High obstruction is diagnosed if the affected area is in the small intestine. Low – if the pathological process is localized below the bauhinium valve of the small intestine. Depending on the course of the process, CI can be acute or chronic. In childhood, the first option most often occurs. The syndrome can also be complete or partial. With a partial variant, the tone of the intestinal wall is disrupted. The full version requires immediate treatment and is life-threatening for the child.


The syndrome causes pain and bloating

Briefly about what intestinal obstruction means in children

Intestinal obstruction in a child is a condition that is characterized by stopping the passage of stomach contents through the intestines. Mechanical obstruction occurs when the intestinal lumen is closed (there is some kind of obstruction). As well as paralytic obstruction, when the intestinal muscles are completely relaxed or, on the contrary, they spasm, in this case we are talking about spastic obstruction.

During normal operation, the intestines contract and move their contents towards the exit. By its contraction we mean peristalsis. If it is broken, then problems arise.
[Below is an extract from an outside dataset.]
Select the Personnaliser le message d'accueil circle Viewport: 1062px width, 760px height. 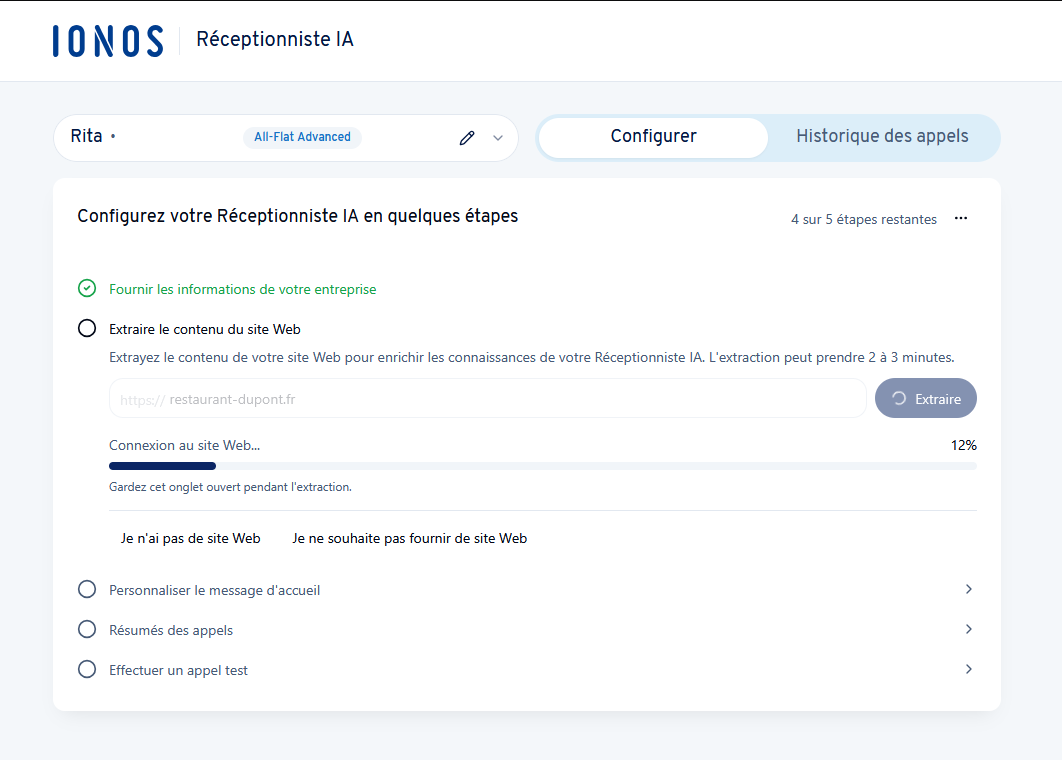(x=87, y=590)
Causes of intestinal obstruction in a child

Intestinal obstruction in children can have a number of causes. Fecal stones, immaturity of the digestive system, early complementary feeding of the baby, tumors, polyps, foreign body entry and infection can create obstacles to further transportation of intestinal contents or stop it completely.

Intestinal obstruction in newborns may be congenital. This pathology is associated with inferiority of the digestive tract. There are many birth defects, we won’t go into them here. Let's leave this to medical specialists; it is difficult for parents to understand, so we will not delve into complex medical terms and subtleties. This article is for parents for informational purposes in order to have an idea of ​​the problem, understand its seriousness and know the symptoms.